Abstract
We describe an approach to determine DNA fragment sizes based on the fluorescence detection of single adsorbed fragments on specifically coated glass cover slips. The brightness of single fragments stained with the DNA bisintercalation dye TOTO-1 is determined by scanning the surface with a confocal microscope. The brightness of adsorbed fragments is found to be proportional to the fragment length. The method needs only minute amount of DNA, beyond inexpensive and easily available surface coatings, like poly-l-lysine, 3-aminoproyltriethoxysilane and polyornithine, are utilizable. We performed DNA-sizing of fragment lengths between 2 and 14 kb. Further, we resolved the size distribution before and after an enzymatic restriction digest. At this a separation of buffers or enzymes was unnecessary. DNA sizes were determined within an uncertainty of 7–14%. The proposed method is straightforward and can be applied to standardized microtiter plates.
INTRODUCTION
Polymerase chain reaction (PCR) as well as DNA digestion by restriction enzymes result in DNA-fragments of specific lengths. The determination of the size of the fragments accurately is important for many applications in DNA fingerprinting, restriction mapping, etc. Here gel electrophoresis is by far the most commonly used technique, because it is simple to use and its results are widely accepted. However, gel electrophoresis is time-consuming and difficult to automate. Although appropriate for laboratory research, it is rather disadvantageous for highly desirable high-throughput measurements. Therefore, numerous promising sizing techniques have been developed, including mass spectroscopy (1–3), flow cytometry (4–8), optical microscopy (9,10), capillary electrophoresis (11,12) and atomic force microscopy (13,14).
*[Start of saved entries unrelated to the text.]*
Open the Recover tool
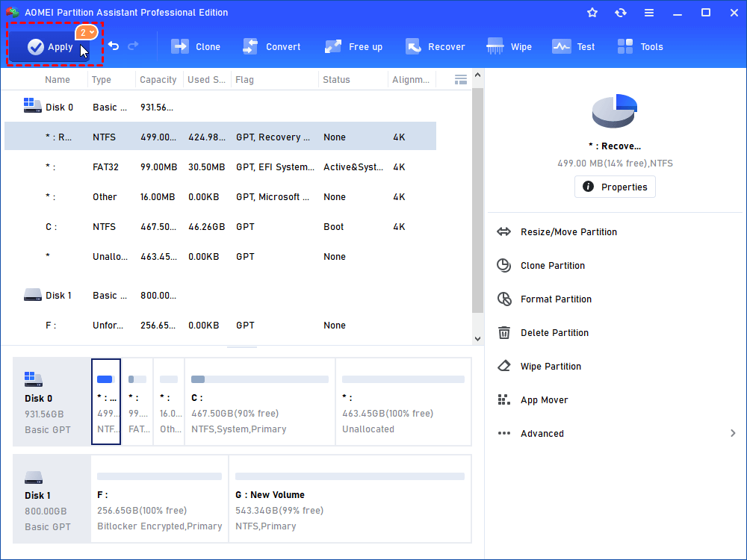This screenshot has width=747, height=560. (435, 47)
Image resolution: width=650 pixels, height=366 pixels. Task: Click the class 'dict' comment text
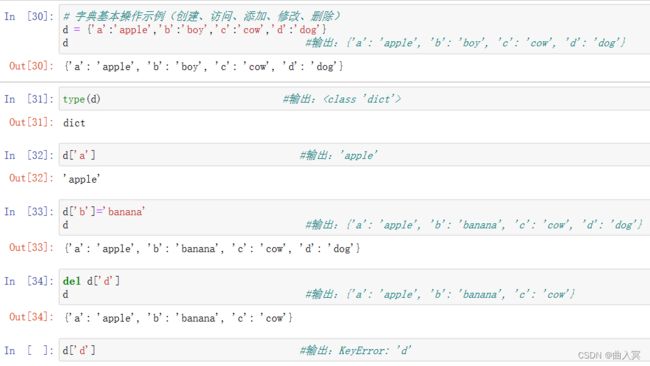pos(342,99)
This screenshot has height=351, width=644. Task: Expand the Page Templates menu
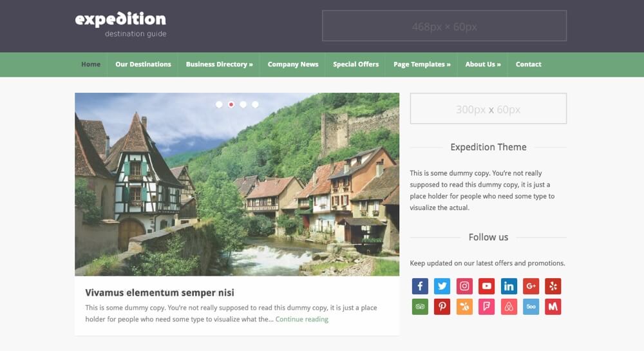click(x=422, y=64)
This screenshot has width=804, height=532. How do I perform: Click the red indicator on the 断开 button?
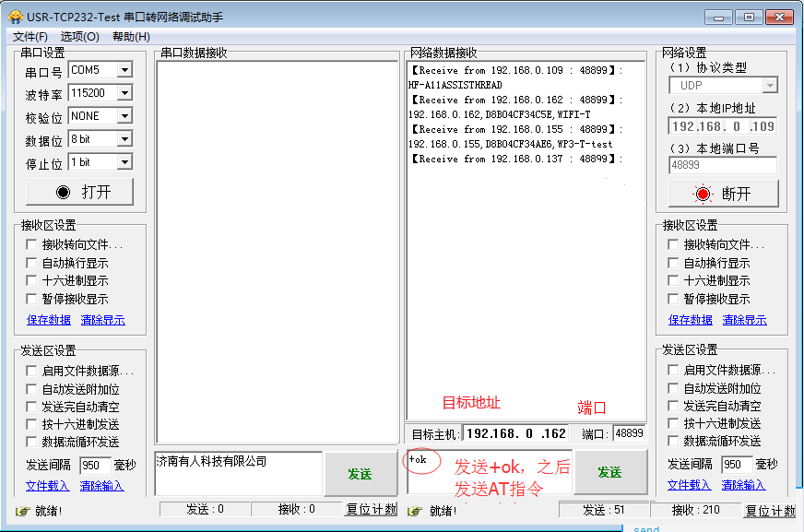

In this paper we report on a new approach to size DNA-fragments based on the detection of individual DNA molecules adsorbed on a coated glass slide. We detect the fluorescence signal of surface-adsorbed TOTO-1 labeled fragments with a conventional confocal scanning microscope with single molecule sensitivity. DNA-sizing experiments, based on flow cytometry, proved directly, that the amount of intercalation dye TOTO-1 in single fragments is proportional to their lengths (5). The fluorescence intensities obtained from single DNA molecules result in intensity histograms. By means of calibration experiments these can be transformed directly into histograms of size.
Standard glass cover slips show a very weak tendency to adsorb TOTO-1 labeled DNA non-specifically. A suitable coating should attract stained fragments and repel free dye molecules, thus it should be positively charged at a neutral pH. We selected poly-l-lysine (PLL) for the DNA-sizing experiments, because of its high adsorption yield of stained DNA and low adsorption yield of free TOTO-1.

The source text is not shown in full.